Distribution#
- class HARK.distribution.Distribution(seed: int | None = 0)#
Bases:
object
Base class for all probability distributions with seed and random number generator.
For discussion on random number generation and random seeds, see https://docs.scipy.org/doc/scipy/tutorial/stats.html#random-number-generation
- Parameters:
seed (Optional[int]) – Seed for random number generator.
- reset() None #
Reset the random number generator of this distribution. Resetting the seed will result in the same sequence of random numbers being generated.
- draw(N: int) ndarray #
Generate arrays of draws from this distribution.

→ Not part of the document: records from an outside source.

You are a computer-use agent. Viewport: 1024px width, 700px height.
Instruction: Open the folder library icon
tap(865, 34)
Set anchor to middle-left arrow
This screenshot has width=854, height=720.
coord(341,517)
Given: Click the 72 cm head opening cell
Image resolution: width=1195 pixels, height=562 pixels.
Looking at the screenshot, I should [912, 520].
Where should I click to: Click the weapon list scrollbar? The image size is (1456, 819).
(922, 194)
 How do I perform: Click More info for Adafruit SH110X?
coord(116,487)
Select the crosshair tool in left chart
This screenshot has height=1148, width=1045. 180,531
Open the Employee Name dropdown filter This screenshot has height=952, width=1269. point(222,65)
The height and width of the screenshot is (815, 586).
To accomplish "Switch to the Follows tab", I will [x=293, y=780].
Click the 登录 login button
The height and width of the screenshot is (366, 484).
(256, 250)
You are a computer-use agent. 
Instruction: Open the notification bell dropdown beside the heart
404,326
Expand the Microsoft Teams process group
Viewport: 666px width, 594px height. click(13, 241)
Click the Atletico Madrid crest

If input N is a number, output is a length N array of draws from the distribution. If N is a list, output is a length T list whose t-th entry is a length N array of draws from the distribution[t].
- Parameters:
N (int) – Number of draws in each row.
Returns
------------
draws (np.array or [np.array]) – T-length list of arrays of random variable draws each of size n, or a single array of size N (if sigma is a scalar).
- discretize(N: int, method: str = 'equiprobable', endpoints: bool = False, **kwds: Any) DiscreteDistribution #
Discretize the distribution into N points using the specified method.
- Parameters:
- Returns:
Discretized distribution.
- Return type:
- Raises:
NotImplementedError – If method is not implemented for this distribution.
- class HARK.distribution.ContinuousFrozenDistribution(dist: rv_continuous, *args: Any, seed: int = 0, **kwds: Any)#
Bases:
rv_continuous_frozen
,Distribution
Parameterized continuous distribution from scipy.stats with seed management.
- class HARK.distribution.Normal(mu=0.0, sigma=1.0, seed=0)#
Bases:
ContinuousFrozenDistribution
A Normal distribution.
- Parameters:
- discretize(N, method='hermite', endpoints=False)#
For normal distributions, the Gauss-Hermite quadrature rule is used as the default method for discretization.
- class HARK.distribution.Lognormal(mu: float | ndarray = 0.0, sigma: float | ndarray = 1.0, seed: int | None = 0, mean=None, std=None)#
Bases:
ContinuousFrozenDistribution
A Lognormal distribution
- Parameters:
mu (float or [float]) – One or more means of underlying normal distribution. Number of elements T in mu determines number of rows of output.
sigma (float or [float]) – One or more standard deviations of underlying normal distribution. Number of elements T in sigma determines number of rows of output.
seed (int) – Seed for random number generator.
- classmethod from_mean_std(mean, std, seed=0)#
Construct a LogNormal distribution from its mean and standard deviation.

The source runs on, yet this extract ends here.